I didn’t get to attend the awards dinner as I was gallivanting around New Zealand on sabbatical, but my awesome team were there and accepted the award on my behalf. The judge’s comments were reported over a crackling mobile phone connection to the North Island of NZ as “An outstanding individual who has made major contributions within her company and to the wider IT community. The judges were blown away by her submission!”

Other coverage: UK IT Industry Awards 2010: and the winners are…, BCS announces winners of UK IT Industry Awards 2010. UPDATE: nice story from University of Bath Computer Science department.

4
Apr

Performance, Image, Exposure

by Meri in Career, Personal Development

One of the most interesting concepts I came across when I was just starting out in my corporate career was the PIE model – Performance, Image, Exposure. Typically this is represented by a pyramid diagram or a pie chart, depending on how pun-driven the explainer’s sense of humour is.

In terms of an individual’s career, the 3 segments represent the following:

  • Performance: The actual work you do, the results you deliver.
  • Image: The impression that others have of you (obviously this can differ from person to person).
  • Exposure: The people who get to know about a) your results and b) your image.

At first, it was a concept that really didn’t sit well with me. It didn’t seem FAIR. Surely one’s career should really just depend on the results that you deliver? If you’re good at your job, you should do well, right?

If I’m honest, that feeling stayed for quite a long while. I resisted the concept that you needed to care about your image, about your exposure. I believed that I could just do my job and that the results I delivered would be what mattered. I wouldn’t need to care about image or about getting known by the decision-makers.

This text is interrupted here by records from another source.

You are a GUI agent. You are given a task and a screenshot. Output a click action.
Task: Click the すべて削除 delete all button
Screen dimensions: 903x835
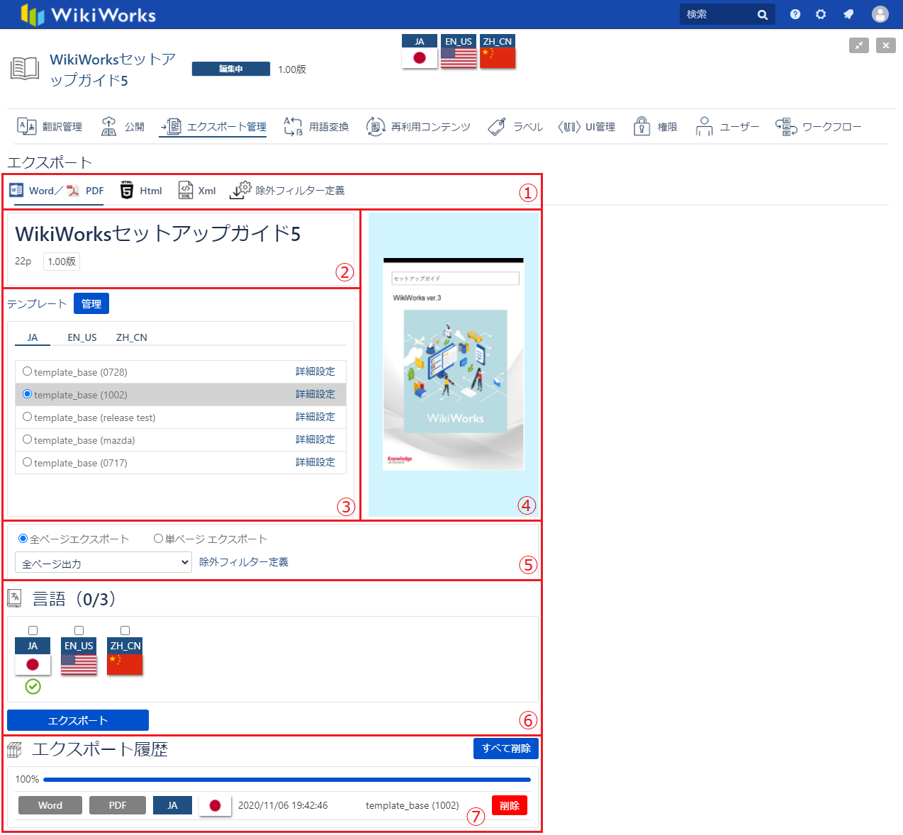505,749
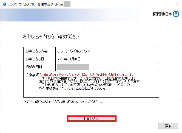Select the お申し込み内容 label cell
The width and height of the screenshot is (182, 133).
[39, 51]
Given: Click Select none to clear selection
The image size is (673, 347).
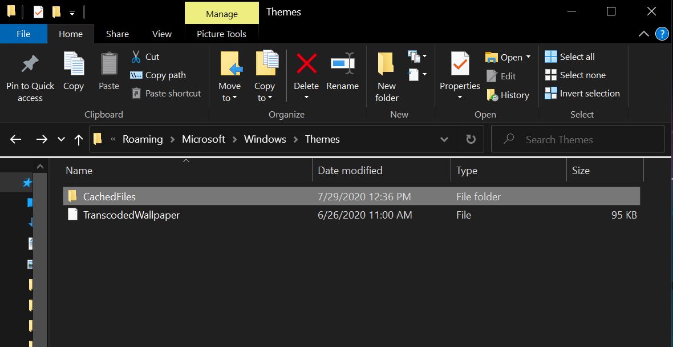Looking at the screenshot, I should point(575,75).
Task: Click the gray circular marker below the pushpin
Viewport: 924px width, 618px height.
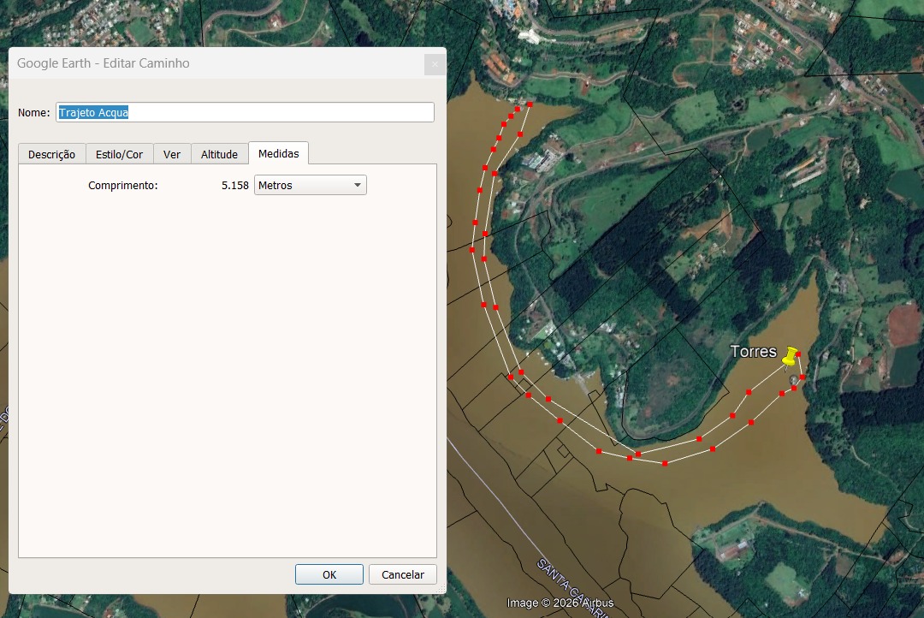Action: pyautogui.click(x=794, y=379)
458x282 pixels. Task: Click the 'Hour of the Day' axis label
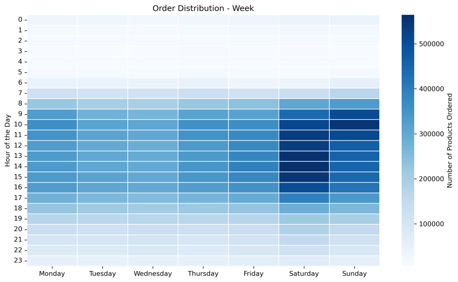tap(7, 140)
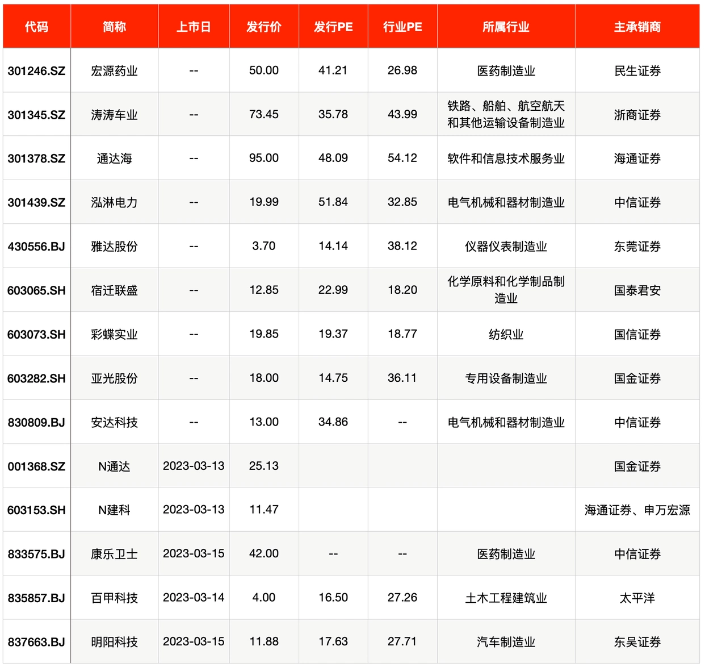Image resolution: width=705 pixels, height=667 pixels.
Task: Click the 中信证券 underwriter for 泓淋电力
Action: [x=638, y=202]
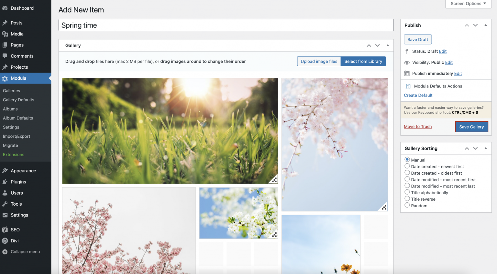This screenshot has height=274, width=497.
Task: Click the sunny meadow gallery thumbnail
Action: tap(170, 131)
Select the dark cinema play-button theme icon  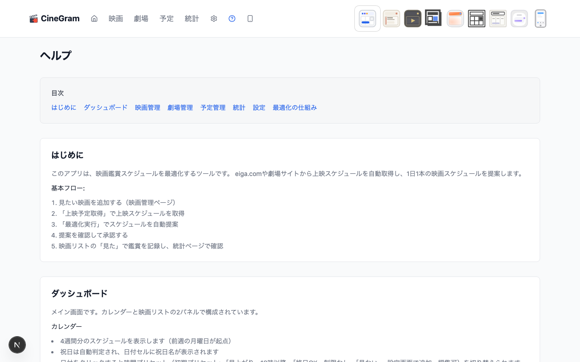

All that changed because I was asked to write some feedback for someone. The person in question was someone I actually hadn’t worked with as directly as others for whom I had written performance evaluations in the past. I realised that since I hadn’t been working directly with them, I didn’t really KNOW about their real work and their real results. Strangely, though, I still had definite opinions, both of what they were doing well and what they could improve on.

This is what made me realise that image and exposure are both important — and factors that you should ignore at your peril.

Whether you like it or not, only a limited number of people will get to work with you directly. Even those that do will get a fairly narrow view of the real results that you deliver. On the other hand, many many more people will form an image in their minds of what you’re like — perhaps that you’re a safe pair of hands, maybe that you’re very smart or very ambitious. Some may form a very negative image — that you’re a bullshitter or unreliable or untrustworthy. The combination of that image that people have of you (Image) and the groups of people that share that view of you (Exposure) can make or break your career.

The big light bulb moment for me was when I accepted that Image and Exposure were going to matter whether I cared about them or not. Of course Performance is also important and always will be — I firmly believe that folks who try to make it all about the image and the exposure are playing a dangerous game of smoke and mirrors and will eventually be caught out. But the difference between two colleagues with comparative performance, one of whom cultivates the type of image they want and makes an effort to get the right exposure and the other who ignores these facets completely … well, it can be very significant.